Create Unique Music Tracks Using Text Prompts with Musicgen

26 Apr 2025
Create Unique Music Tracks Using Text Prompts with Musicgen

Musicgen is an innovative service that allows developers to generate custom music tracks using text prompts. By leveraging advanced AI technology, Musicgen simplifies the music creation process, enabling users to produce unique compositions tailored to their specifications. The ability to define parameters such as duration, temperature, and output format means that developers can create diverse audio experiences efficiently, whether for games, videos, or personal projects.

Prerequisites

To integrate Musicgen into your projects, you will need access to a Cognitive Actions API key and a basic understanding of making API calls.

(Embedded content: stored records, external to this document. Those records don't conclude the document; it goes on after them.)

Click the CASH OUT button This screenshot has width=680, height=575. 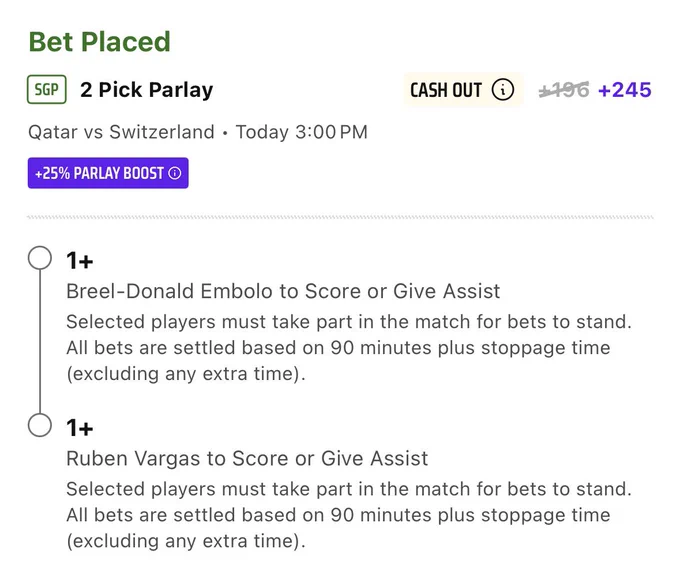(463, 90)
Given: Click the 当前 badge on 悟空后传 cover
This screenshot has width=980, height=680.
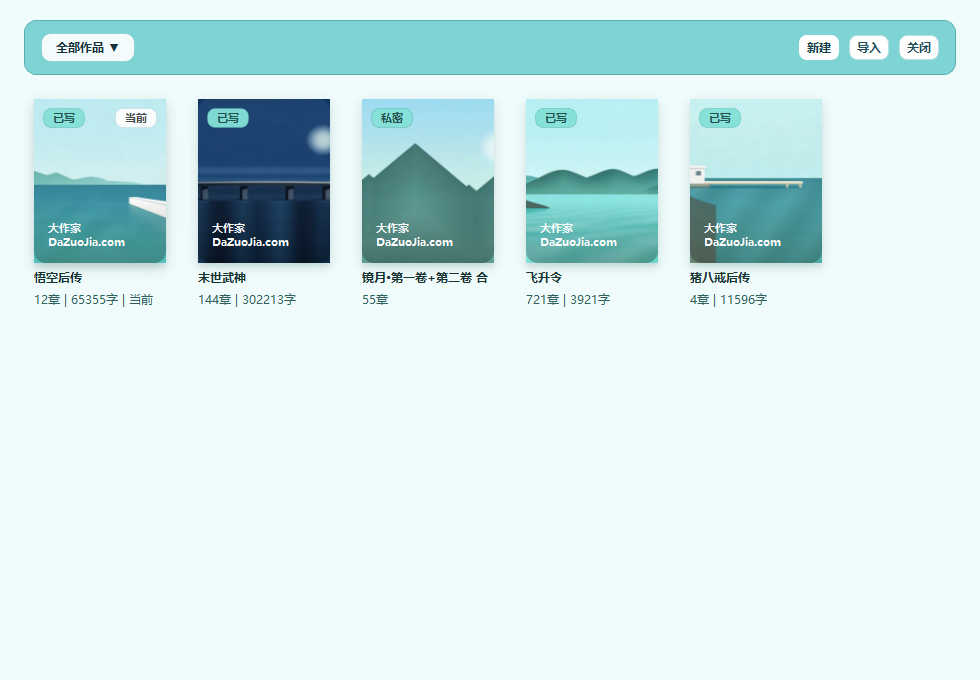Looking at the screenshot, I should click(x=136, y=118).
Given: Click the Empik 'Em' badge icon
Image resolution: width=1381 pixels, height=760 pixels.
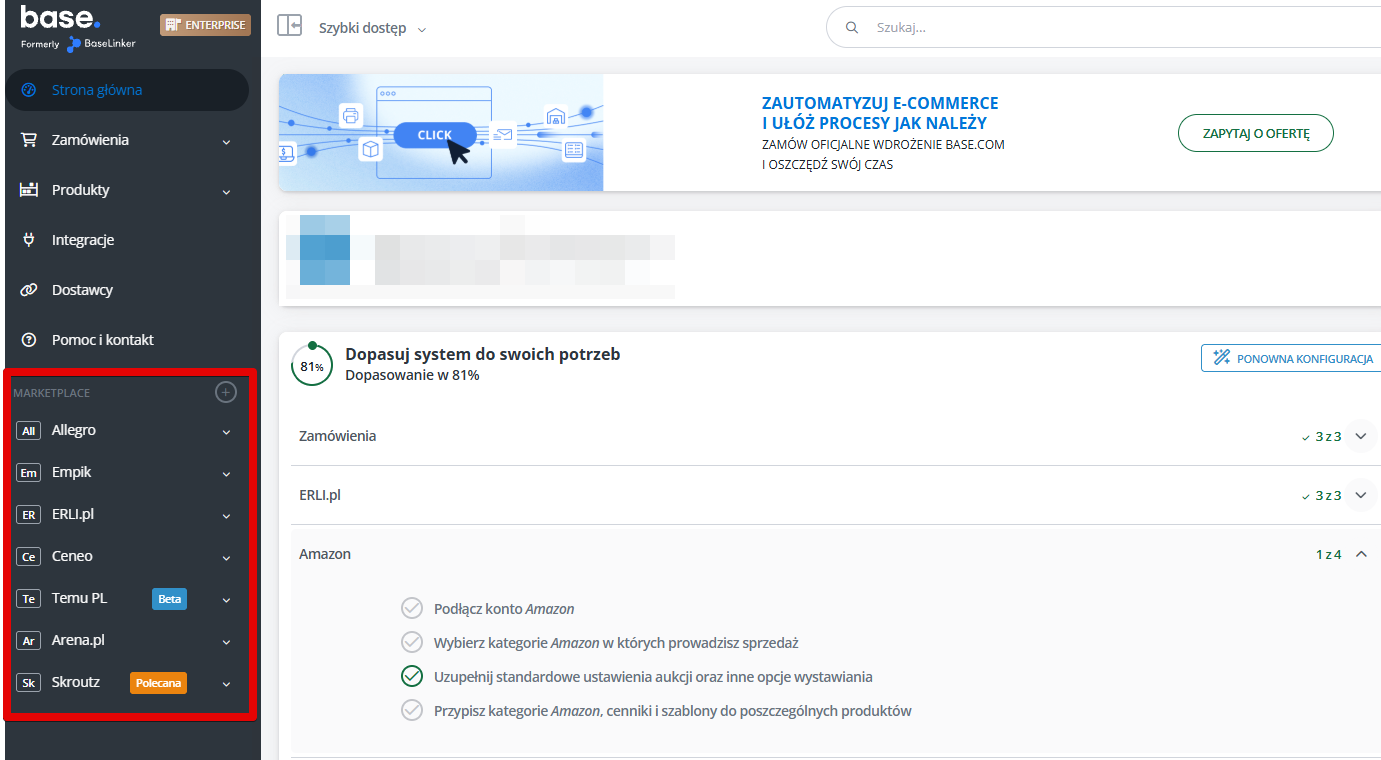Looking at the screenshot, I should click(x=29, y=473).
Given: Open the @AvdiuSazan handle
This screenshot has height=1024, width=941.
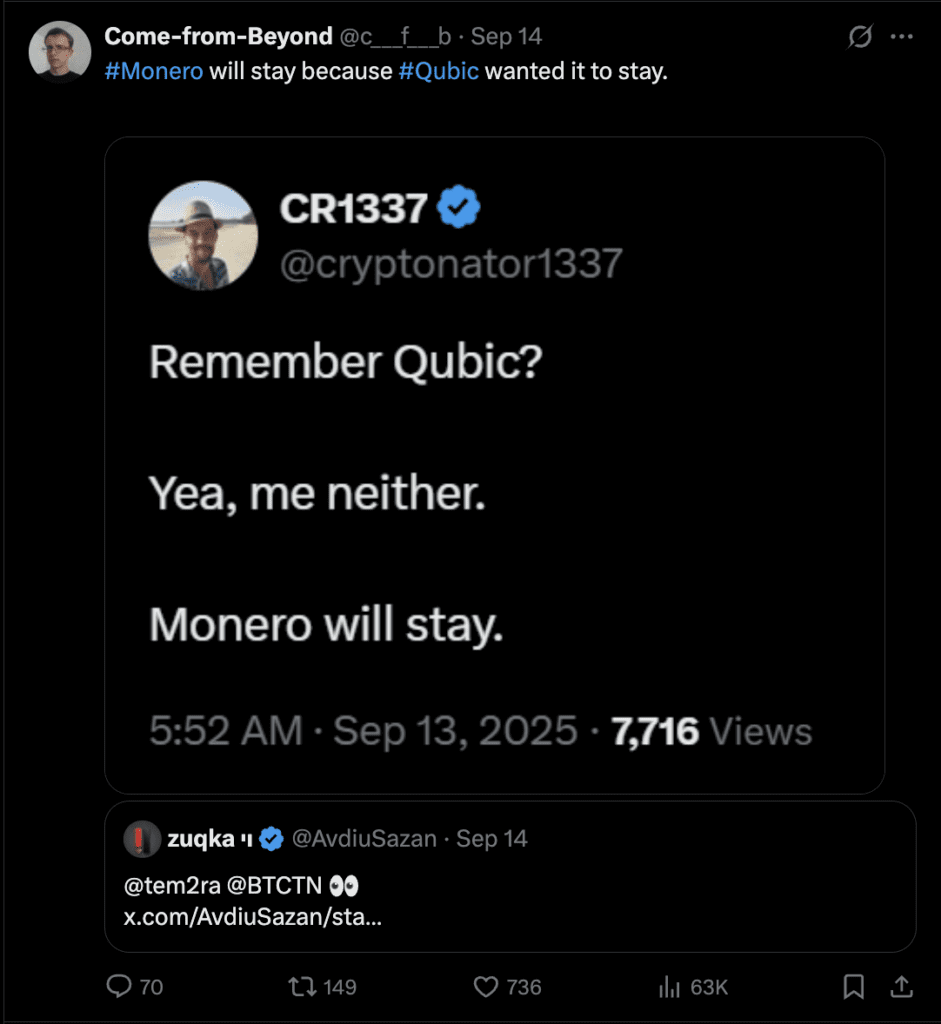Looking at the screenshot, I should click(364, 839).
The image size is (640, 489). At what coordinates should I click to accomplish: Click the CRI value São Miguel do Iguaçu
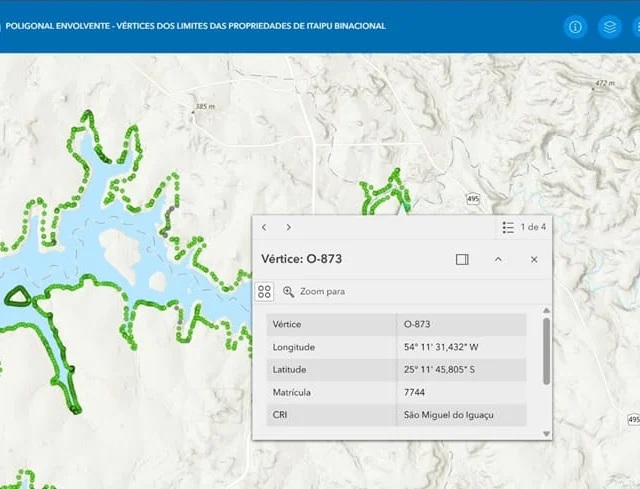tap(449, 415)
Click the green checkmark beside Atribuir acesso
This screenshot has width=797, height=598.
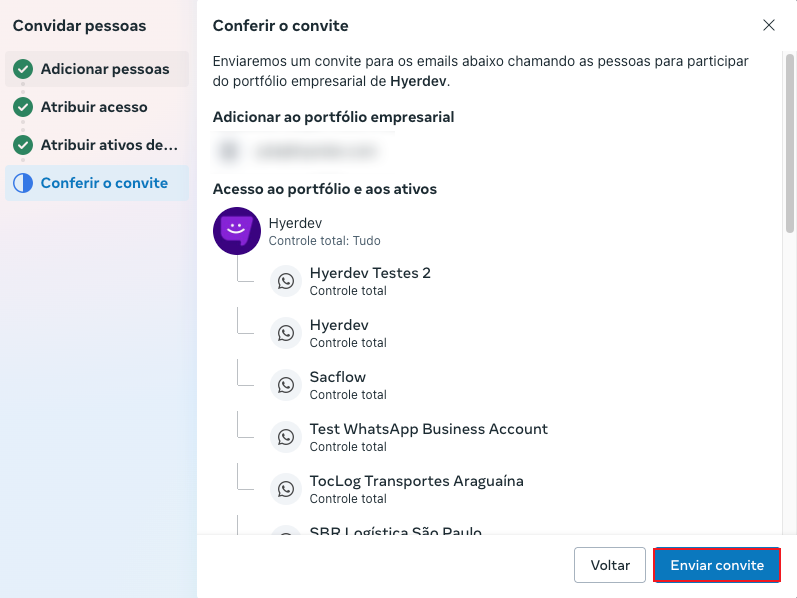tap(23, 107)
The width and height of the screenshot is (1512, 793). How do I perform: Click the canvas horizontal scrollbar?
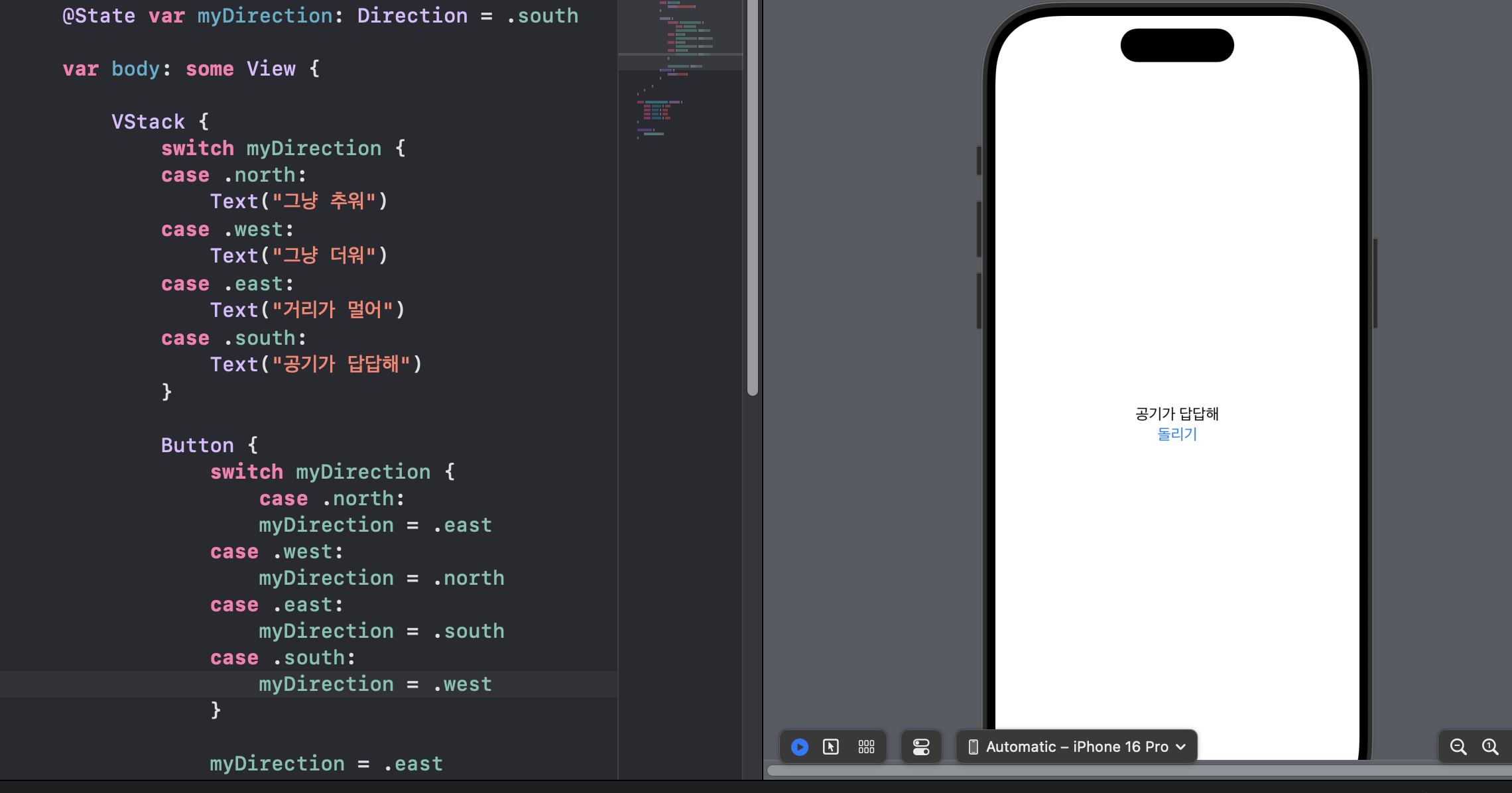pos(1127,770)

Generate Music with Text Prompt

The "Generate Music with Text Prompt" action is designed to create music based on a descriptive text input. This action solves the problem of limited creativity in music production by allowing users to specify the style and characteristics of the music they want to generate.

Input Requirements

  • Seed: An optional integer to set a random seed for the generation process.
  • Prompt: A string describing the desired music, e.g., "produce a song melody in jog raga indian style."
  • Weights: Optional specification of MusicGen weights for generation.
  • Duration: An integer indicating how long the generated audio should be in seconds (default is 8 seconds).
  • Max Tokens: An integer that limits the sampling to the k most likely tokens (default is 250).
  • Audio Input: A URI to an audio file that influences the generated music.
  • Continuation: A boolean indicating if the generated music should continue from the provided audio file.
  • Continuation End/Start: Integers that define the time range for the continuation of the audio.
  • Audio Output Format: Specifies the format of the output audio file (options are 'wav' or 'mp3', default is 'wav').
  • Sampling Temperature: A number that controls the diversity of the output (default is 1).
  • Probability Threshold: A number that limits the sampling to tokens with a cumulative probability up to 'p'.
  • Enable MultiBand Diffusion: A boolean option to use MultiBand Diffusion for decoding.
  • Audio Normalization Strategy: Specifies the method for audio normalization (default is 'loudness').

Expected Output

The output is a generated audio file in the specified format, such as a WAV file, that reflects the input prompt and parameters.

Use Cases for this Action

  • Content Creation: Ideal for video editors and content creators looking to produce background music or soundtracks that fit specific themes or moods.
  • Game Development: Useful for developers needing original music that enhances the gaming experience, tailored to different scenes or levels.
  • Music Experimentation: Musicians can explore new styles and compositions by inputting creative prompts that inspire fresh musical ideas.
import requests
import json

# Replace with your actual Cognitive Actions API key and endpoint
# Ensure your environment securely handles the API key
COGNITIVE_ACTIONS_API_KEY = "YOUR_COGNITIVE_ACTIONS_API_KEY"
# This endpoint URL is hypothetical and should be documented for users
COGNITIVE_ACTIONS_EXECUTE_URL = "https://api.cognitiveactions.com/actions/execute"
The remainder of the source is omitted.